Fantastyczny początek i przewaga bez dyskusji
Trener Lavarini dokonał tylko jednej zmiany w wyjściowym składzie – Magdalenę Jurczyk zastąpiła Aleksandra Gryka. Oprócz niej na parkiecie zameldowały się Agnieszka Korneluk (środek), Martyna Czyrniańska i Martyna Łukasik (przyjęcie), Magdalena Stysiak (atak), Katarzyna Wenerska (rozegranie) i Aleksandra Szczygłowska (libero).
Polki rozpoczęły mecz z ogromną determinacją. Prowadziły już 5:1, 8:3, a następnie 11:5. Japonki wyglądały na zagubione i wyraźnie nie mogły otrząsnąć się po półfinałowej porażce z Brazylią. Z kolei Biało-Czerwone grały z pełnym zaangażowaniem i wiarą w sukces. Pierwszego seta wygrały bardzo pewnie – aż 25:15.
Świetnie w ataku radziła sobie Magdalena Stysiak (6 punktów przy 55% skuteczności), a Jurczyk dołożyła trzy punktowe bloki. Polki zdominowały rywalki na siatce (blok 5:0), skutecznie przyjmowały zagrywkę i nie popełniały prostych błędów. To był pokaz niemal perfekcyjnej siatkówki.
Wyrównany drugi set i minimalna porażka
Druga partia rozpoczęła się od przewagi Japonek – od stanu 0:3 zrobiło się 2:7. Polki zdołały jednak zniwelować stratę i po dobrych zmianach – w tym wejściu Justyny Łysiak za Martynę Czyrniańską – doprowadziły do remisu 20:20. Potem objęły prowadzenie 22:21 i wydawało się, że uda się wyrwać drugiego seta.
Niestety, Japonki w końcówce zachowały więcej zimnej krwi. Po błędzie w przyjęciu Martyny Łukasik zakończyły seta wynikiem 26:24. Była to bolesna porażka, bo Polki były blisko, ale mimo to ich postawa w tej partii dawała nadzieję na dalszą dobrą grę.
Powrót do dominacji i prowadzenie 2:1
Trzeci set to znów bardzo dobra gra polskiej drużyny. Choć początkowo wynik był wyrównany, to Biało-Czerwone zbudowały trzy punkty przewagi (14:11), a potem powiększyły ją najpierw do 18:13, a następnie do 22:14. Japonki nie były w stanie się już podnieść. Polki triumfowały 25:16, grając skutecznie i z dużą pewnością siebie.

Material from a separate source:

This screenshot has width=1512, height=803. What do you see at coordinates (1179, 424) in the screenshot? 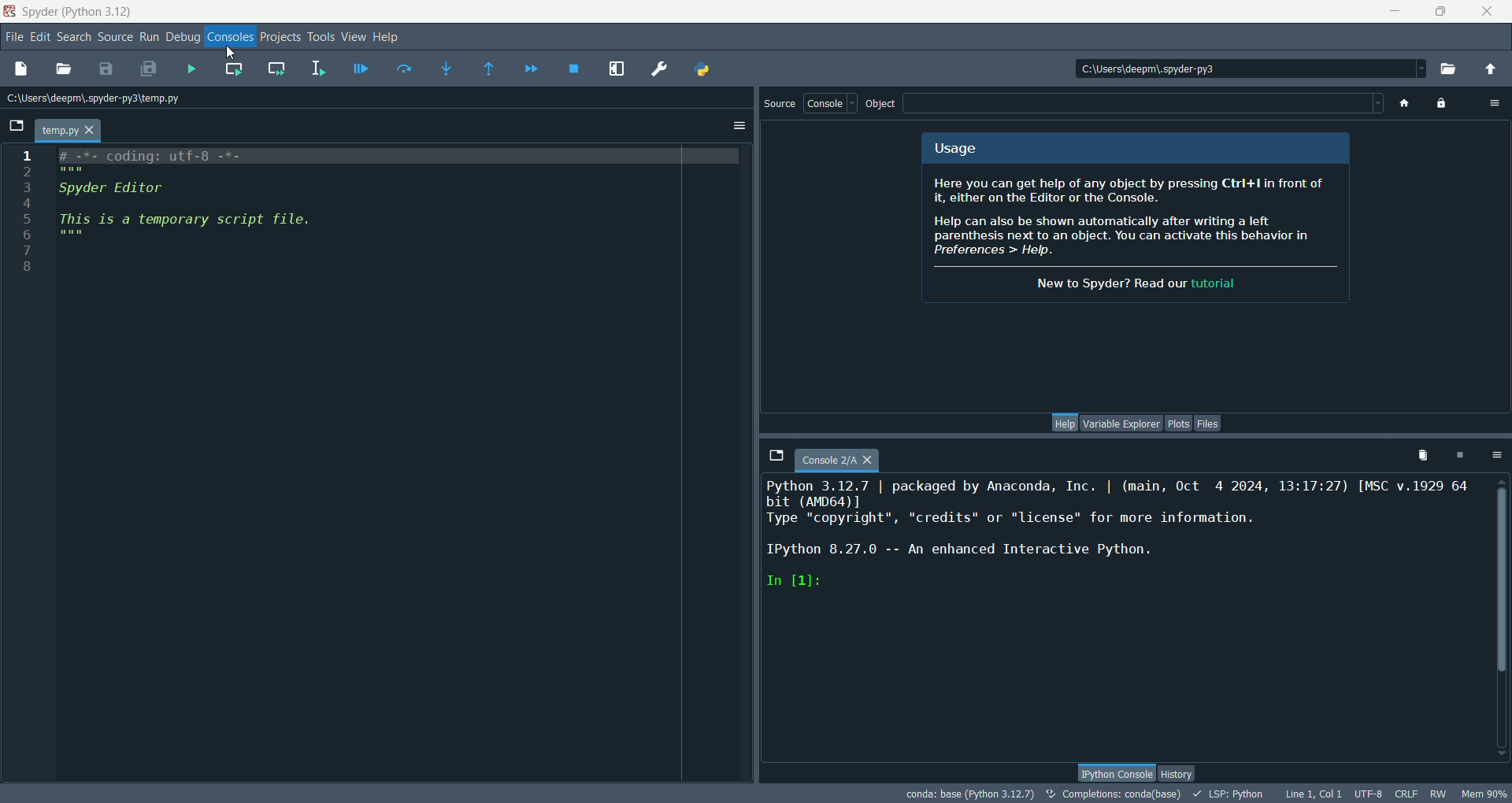
I see `plots` at bounding box center [1179, 424].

Każda z zawodniczek osiągnęła ponad 50% skuteczności w ataku. W ataku błyszczała Stysiak, solidnie prezentowało się przyjęcie, a blok znów był jednym z kluczowych elementów.

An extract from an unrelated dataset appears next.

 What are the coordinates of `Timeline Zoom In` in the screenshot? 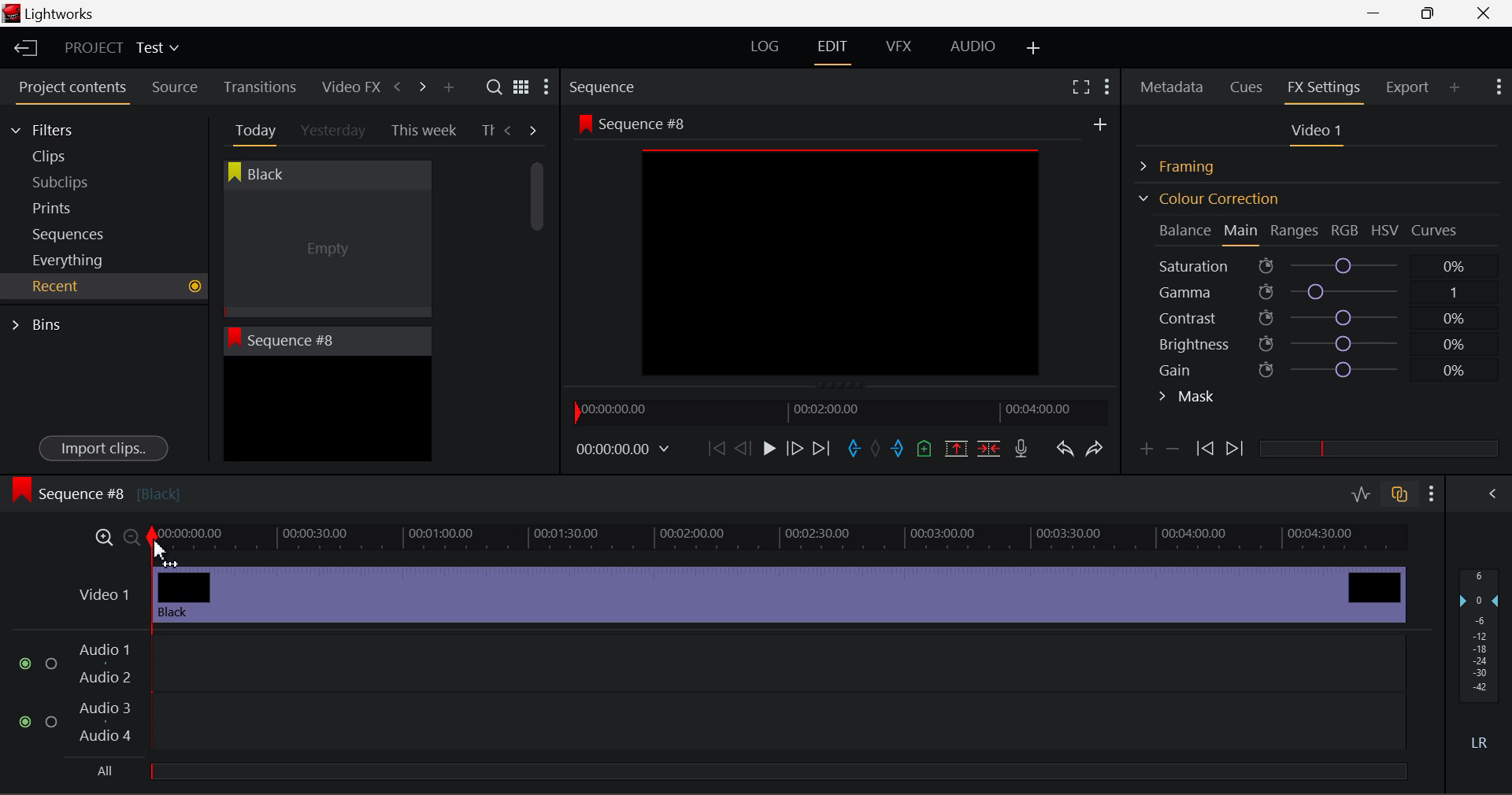 It's located at (101, 537).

Walka do końca i medal przypieczętowany
Czwarta partia rozpoczęła się idealnie – Polki prowadziły 3:0 i 7:4, ale Japonki wróciły do gry i doprowadziły do remisu 7:7. Oba zespoły popełniały błędy, nerwy były widoczne, a wynik długo oscylował wokół remisu. Polki jednak nie pękały – punktowały Stysiak i Korneluk, skutecznie funkcjonował też blok.